Introduction
La législation européenne sur l'eau constitue un domaine important du contentieux environnemental. Le grand nombre d'affaires portées devant la Cour de justice n'est pas surprenant ; le droit communautaire de l'environnement est un secteur où les infractions et le nombre de plaintes sont nombreuses. Les divers manquements des États membres aux obligations imposées par les directives sur l'eau et par d'autres législations connexes sont donc à déplorer. En outre, la législation européenne sur l'eau ainsi que les autres législations environnementales de l'UE prennent la forme de directives, lesquelles doivent être transposées en droit national. Plusieurs recours en manquement concernent la non-transposition ou la transposition incomplète ou incorrecte des directives dans le délai imparti. Par conséquent, les litiges portés devant une juridiction nationale visent souvent des dispositions nationales transposant les directives européennes. Il existe bien sûr des situations où c'est le droit communautaire en tant que tel qui est invoqué devant une juridiction nationale, par exemple lorsqu'une directive n'a pas été transposée, lorsqu'une disposition nationale transposant la directive doit être interprétée ou lorsque la légalité du texte communautaire est contestée au regard du droit de l’UE. L'augmentation des différends environnementaux devant les juridictions nationales varie selon le système juridique concerné, mais elle reflète une tendance générale, comme le montre le contentieux climatique.
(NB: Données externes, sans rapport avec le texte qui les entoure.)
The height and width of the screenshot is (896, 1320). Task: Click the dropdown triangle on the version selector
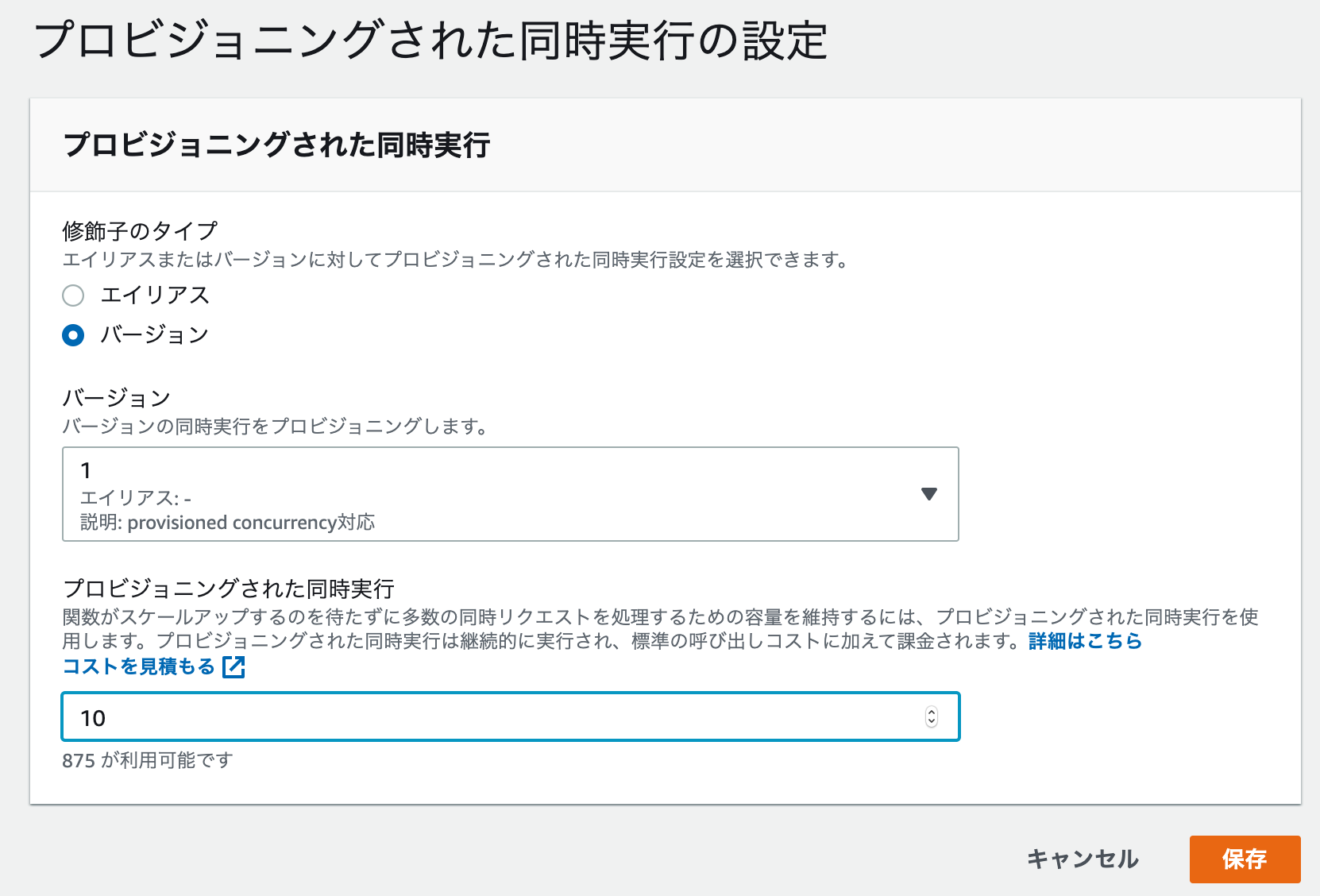[x=931, y=494]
Le caractère unique du système juridictionnel de l'UE est largement connu tout comme le système de contrôle du respect du droit de l'UE avec le rôle clé de la Commission européenne « sous le contrôle de la Cour de justice » (article 17 TUE). Ainsi, si la Cour de justice « assure le respect du droit dans l'interprétation et l'application des traités », les États membres doivent également établir « des voies de recours nécessaires pour assurer une protection juridictionnelle effective dans les domaines couverts par le droit de l'Union » (article 19 TUE). Ce système complexe de voies de recours est fondé sur un modèle de justice décentralisé où les tribunaux nationaux sont les principaux garants (juges communs du droit de l'UE) de la protection juridictionnelle des droits et de l’effectivité du droit de l'UE.
Plus de 85% des affaires portées devant la CJUE dans le domaine de la législation sur l'eau résultent de procédures d'infraction engagées par la Commission européenne à l'encontre des États membres pour manquement à leurs obligations communautaires. Les juridictions nationales saisissent progressivement la Cour à titre préjudiciel à propos de l'interprétation des législations européennes sur l'eau mais aussi sur l'articulation entre les directives sur l'eau et les autres législations environnementales. La connaissance des différents arrêts de la Cour de justice est donc très utile aux juridictions nationales pour résoudre leurs litiges (A). Plusieurs arrêts des juges nationaux font ainsi référence aux arrêts de la CJUE. L'analyse des affaires dans le cadre des renvois préjudiciels donne un aperçu des problèmes rencontrés par les juges nationaux et démontre l'importance de la coopération juridictionnelle (B). Les enquêtes d’Eurobaromètre attestent régulièrement du niveau élevé des préoccupations environnementales des citoyens européens. Dans le domaine de l'eau, ce haut niveau de conscience citoyenne s'est exprimé notamment lors de l'initiative citoyenne européenne Right2Water (la première initiative citoyenne européenne réussie en 2013) ou lors de la consultation publique relative au bilan de qualité de la directive cadre sur l'eau et de la directive inondation en 2019. Cette mobilisation citoyenne et l'implication active des ONG se reflètent aussi dans les tribunaux. Les citoyens et plusieurs associations environnementales développent une stratégie de contentieux pour faire appliquer la législation européenne sur l'eau et exiger le respect de leurs droits conférés par le droit européen et la Convention d'Aarhus. Cependant, étant donné les conditions actuelles très restrictives de l’accès du public à la CJUE et l'impossibilité pour le public d'intenter une action contre les États membres pour manquement aux obligations de l'UE devant la CJUE, les citoyens et les ONG se tournent inévitablement vers leurs tribunaux nationaux (C).